Please create a nvidia-bug-report.log on the server where abaqus works, also run
export >export.txt
on it and attach that. Please also note down the exact abaqus version that’s running on that server. Maybe this will shed some light on the situation.

Hi Generix, please find attached nvidia bug log from the server where the GPUs are working, Most of the users are using Abaqus 2017 version nvidia-bug-report.log.gz (1.5 MB)

That’s a very simple runfile install of the 418 driver.

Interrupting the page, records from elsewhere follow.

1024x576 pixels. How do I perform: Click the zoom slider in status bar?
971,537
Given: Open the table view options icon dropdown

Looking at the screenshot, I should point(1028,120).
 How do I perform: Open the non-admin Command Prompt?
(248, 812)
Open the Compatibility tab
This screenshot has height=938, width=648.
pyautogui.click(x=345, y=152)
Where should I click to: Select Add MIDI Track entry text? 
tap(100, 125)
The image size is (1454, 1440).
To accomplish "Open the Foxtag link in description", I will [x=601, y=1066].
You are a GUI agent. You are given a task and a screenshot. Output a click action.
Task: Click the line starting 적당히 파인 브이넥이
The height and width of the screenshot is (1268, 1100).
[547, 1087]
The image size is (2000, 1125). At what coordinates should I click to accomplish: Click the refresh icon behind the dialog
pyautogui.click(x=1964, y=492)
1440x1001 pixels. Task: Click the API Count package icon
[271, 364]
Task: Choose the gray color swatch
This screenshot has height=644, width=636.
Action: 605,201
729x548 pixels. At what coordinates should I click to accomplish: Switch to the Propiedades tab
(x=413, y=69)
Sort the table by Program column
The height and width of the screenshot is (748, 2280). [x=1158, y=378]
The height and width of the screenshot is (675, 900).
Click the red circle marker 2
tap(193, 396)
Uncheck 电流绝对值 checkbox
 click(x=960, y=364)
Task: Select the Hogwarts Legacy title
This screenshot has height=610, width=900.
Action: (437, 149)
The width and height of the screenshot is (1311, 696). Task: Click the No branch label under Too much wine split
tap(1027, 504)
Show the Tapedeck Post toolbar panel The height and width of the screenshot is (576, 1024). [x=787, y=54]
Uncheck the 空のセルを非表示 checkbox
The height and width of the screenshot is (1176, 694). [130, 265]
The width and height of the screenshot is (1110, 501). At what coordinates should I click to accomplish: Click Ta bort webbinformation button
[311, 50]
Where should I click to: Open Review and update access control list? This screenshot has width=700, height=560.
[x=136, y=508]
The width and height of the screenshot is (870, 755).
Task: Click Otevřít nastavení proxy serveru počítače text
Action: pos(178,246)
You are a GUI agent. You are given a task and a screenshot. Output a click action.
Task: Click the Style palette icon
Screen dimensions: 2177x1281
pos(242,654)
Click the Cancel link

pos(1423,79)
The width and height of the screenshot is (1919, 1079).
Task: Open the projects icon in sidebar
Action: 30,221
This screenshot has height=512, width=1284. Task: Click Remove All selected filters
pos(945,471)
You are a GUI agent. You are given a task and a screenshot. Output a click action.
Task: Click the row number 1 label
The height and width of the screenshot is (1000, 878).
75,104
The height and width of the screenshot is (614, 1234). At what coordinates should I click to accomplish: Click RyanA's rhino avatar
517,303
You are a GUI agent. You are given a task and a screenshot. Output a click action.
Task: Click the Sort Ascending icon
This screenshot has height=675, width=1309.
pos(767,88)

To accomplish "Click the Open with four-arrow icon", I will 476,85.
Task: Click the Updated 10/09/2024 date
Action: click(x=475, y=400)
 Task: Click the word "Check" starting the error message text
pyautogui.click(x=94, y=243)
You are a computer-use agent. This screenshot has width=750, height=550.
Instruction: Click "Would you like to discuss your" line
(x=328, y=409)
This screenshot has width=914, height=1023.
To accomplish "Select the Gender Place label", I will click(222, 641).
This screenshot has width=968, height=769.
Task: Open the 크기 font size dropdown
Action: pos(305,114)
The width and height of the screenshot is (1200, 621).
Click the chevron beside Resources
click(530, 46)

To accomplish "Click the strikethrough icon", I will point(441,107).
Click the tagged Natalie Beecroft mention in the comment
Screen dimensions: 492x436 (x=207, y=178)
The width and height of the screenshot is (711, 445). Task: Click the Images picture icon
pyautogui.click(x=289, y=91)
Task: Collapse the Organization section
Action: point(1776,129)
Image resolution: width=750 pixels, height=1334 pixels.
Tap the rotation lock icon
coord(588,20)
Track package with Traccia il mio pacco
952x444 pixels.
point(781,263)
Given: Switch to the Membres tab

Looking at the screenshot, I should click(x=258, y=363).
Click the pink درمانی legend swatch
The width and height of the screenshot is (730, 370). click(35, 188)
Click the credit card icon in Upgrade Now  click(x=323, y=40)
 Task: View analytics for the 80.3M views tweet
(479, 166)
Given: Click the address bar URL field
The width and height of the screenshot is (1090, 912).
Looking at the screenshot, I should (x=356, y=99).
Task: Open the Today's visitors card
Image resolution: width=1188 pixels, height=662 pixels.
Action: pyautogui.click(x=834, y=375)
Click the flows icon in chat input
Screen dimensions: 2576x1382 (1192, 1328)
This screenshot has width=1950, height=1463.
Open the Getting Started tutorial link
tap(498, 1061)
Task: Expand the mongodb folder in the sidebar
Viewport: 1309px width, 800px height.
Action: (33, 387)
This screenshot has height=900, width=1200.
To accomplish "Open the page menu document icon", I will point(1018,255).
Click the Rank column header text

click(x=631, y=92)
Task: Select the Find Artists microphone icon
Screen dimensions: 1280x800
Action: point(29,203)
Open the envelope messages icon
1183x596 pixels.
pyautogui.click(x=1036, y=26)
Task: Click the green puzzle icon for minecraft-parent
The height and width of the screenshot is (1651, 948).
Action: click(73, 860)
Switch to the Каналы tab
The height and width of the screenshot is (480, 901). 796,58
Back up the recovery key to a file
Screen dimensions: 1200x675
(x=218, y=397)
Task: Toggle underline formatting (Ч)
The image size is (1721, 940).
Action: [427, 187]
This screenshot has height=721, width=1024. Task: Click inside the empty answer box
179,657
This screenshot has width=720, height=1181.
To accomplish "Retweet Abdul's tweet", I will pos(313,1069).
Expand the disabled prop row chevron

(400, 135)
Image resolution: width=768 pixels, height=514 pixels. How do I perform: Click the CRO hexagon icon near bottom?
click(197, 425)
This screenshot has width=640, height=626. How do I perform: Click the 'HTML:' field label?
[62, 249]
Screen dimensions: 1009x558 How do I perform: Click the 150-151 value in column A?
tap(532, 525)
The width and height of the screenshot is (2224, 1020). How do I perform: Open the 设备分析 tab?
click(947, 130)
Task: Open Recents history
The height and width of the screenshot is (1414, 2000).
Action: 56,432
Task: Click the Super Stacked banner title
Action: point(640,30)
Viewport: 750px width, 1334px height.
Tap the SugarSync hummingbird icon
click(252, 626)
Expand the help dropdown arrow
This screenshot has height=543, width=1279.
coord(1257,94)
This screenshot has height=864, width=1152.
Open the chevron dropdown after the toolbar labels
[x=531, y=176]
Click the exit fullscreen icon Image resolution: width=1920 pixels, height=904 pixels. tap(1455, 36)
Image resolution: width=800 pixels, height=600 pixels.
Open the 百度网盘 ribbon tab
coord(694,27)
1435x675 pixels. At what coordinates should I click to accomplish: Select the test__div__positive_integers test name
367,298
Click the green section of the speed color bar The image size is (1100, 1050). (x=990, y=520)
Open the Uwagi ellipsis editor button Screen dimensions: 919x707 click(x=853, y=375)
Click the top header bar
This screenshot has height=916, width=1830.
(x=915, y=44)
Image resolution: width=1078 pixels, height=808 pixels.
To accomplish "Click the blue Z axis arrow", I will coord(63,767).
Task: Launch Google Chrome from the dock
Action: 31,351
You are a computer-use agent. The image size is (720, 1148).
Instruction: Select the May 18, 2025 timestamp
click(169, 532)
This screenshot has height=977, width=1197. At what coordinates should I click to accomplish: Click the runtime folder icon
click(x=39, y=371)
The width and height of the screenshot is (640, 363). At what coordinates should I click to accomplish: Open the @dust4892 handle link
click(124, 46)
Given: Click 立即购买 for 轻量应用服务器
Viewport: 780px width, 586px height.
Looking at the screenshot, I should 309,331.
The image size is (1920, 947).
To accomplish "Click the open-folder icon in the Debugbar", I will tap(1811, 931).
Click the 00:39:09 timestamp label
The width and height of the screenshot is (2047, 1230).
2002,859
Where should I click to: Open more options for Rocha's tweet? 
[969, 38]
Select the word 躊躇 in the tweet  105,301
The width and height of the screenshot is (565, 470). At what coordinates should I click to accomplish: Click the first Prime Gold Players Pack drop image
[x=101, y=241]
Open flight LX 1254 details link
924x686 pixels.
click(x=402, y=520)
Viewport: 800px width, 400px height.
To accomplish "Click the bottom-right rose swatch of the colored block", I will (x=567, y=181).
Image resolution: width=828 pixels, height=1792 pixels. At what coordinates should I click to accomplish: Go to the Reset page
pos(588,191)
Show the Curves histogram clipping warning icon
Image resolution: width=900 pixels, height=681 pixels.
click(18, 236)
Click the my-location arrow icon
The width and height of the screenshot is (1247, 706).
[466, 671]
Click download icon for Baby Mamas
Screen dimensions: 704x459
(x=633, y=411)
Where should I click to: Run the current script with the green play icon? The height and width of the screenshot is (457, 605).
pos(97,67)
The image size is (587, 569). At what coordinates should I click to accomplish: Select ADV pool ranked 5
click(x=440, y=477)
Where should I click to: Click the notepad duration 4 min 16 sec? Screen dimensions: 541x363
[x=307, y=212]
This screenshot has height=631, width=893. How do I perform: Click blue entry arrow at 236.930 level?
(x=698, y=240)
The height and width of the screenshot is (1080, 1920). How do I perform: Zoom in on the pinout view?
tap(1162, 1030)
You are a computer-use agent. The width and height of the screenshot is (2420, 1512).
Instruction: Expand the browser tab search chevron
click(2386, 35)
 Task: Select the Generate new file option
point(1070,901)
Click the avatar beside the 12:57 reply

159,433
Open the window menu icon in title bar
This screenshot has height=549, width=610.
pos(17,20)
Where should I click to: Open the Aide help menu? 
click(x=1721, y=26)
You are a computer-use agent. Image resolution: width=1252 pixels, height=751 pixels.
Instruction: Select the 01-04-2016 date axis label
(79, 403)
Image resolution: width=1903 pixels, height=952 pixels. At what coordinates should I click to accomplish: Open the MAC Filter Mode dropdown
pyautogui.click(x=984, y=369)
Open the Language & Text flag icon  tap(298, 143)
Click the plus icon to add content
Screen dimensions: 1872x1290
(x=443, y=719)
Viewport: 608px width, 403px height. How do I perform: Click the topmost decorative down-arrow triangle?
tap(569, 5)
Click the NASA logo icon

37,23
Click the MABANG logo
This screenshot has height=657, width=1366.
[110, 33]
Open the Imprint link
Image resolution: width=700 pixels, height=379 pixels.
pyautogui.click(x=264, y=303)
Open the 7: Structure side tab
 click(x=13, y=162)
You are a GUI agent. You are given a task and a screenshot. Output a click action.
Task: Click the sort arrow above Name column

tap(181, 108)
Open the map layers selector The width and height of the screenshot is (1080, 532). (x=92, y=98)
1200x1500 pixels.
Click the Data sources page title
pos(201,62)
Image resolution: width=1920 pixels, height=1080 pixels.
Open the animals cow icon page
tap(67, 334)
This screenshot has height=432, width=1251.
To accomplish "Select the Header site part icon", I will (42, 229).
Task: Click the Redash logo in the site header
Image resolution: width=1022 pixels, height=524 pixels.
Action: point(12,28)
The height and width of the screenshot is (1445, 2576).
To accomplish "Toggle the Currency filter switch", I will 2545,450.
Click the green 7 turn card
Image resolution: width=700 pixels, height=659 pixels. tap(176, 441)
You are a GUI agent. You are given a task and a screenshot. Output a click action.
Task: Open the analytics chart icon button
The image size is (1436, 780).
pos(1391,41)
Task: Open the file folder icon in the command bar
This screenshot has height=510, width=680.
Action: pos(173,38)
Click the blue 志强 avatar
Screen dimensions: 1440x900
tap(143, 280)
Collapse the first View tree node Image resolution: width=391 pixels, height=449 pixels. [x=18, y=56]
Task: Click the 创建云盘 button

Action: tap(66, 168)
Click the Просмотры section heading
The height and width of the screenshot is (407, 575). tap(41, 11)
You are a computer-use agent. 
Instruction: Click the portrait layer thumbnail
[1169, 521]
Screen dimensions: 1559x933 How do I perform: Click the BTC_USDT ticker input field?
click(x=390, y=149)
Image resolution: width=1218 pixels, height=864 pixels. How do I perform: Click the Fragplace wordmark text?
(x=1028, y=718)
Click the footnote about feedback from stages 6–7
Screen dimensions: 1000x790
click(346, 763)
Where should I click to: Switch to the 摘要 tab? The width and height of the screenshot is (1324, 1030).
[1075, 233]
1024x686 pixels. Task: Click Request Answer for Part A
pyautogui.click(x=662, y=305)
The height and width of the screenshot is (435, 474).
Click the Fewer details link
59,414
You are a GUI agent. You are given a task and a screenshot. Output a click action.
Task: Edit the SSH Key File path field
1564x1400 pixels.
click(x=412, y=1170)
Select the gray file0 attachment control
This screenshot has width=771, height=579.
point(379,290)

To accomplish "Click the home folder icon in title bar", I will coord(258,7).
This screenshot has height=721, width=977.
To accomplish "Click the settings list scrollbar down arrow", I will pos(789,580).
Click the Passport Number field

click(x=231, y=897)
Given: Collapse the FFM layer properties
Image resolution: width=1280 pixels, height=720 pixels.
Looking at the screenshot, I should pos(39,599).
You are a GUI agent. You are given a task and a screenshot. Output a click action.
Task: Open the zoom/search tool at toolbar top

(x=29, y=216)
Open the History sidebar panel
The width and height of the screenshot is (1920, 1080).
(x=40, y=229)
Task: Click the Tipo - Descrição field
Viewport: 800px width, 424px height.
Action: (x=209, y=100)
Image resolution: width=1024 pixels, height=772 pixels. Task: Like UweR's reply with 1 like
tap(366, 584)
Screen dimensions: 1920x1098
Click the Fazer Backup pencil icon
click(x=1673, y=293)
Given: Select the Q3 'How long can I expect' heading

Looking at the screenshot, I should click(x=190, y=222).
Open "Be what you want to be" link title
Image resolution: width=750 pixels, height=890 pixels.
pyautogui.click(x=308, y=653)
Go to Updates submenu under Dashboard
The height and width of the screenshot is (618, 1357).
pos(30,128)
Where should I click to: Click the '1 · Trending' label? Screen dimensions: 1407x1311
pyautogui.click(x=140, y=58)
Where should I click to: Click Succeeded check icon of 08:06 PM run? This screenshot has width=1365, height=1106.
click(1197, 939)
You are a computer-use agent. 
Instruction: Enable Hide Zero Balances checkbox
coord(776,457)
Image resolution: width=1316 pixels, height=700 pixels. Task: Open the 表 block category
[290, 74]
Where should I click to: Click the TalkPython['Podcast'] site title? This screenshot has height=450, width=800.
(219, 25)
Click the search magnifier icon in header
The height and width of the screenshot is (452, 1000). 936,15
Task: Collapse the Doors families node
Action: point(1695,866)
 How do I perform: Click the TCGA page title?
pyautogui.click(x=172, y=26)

Nothing special, only a newer driver. Maybe try this on the defunct server without cuda installed, download
https://http.download.nvidia.com/XFree86/Linux-x86_64/460.67/NVIDIA-Linux-x86_64-460.67.run
and run it with option

--no-opengl-files

if it asks to run nvidia-x-config, choose ‘no’.
Then reboot and check if abaqus works.
Don’t do this on the server with cuda installed.

Hi thanks this solution worked on the server where the cuda was not installed. GPU is started working. So what should we do for the server where cuda is installed?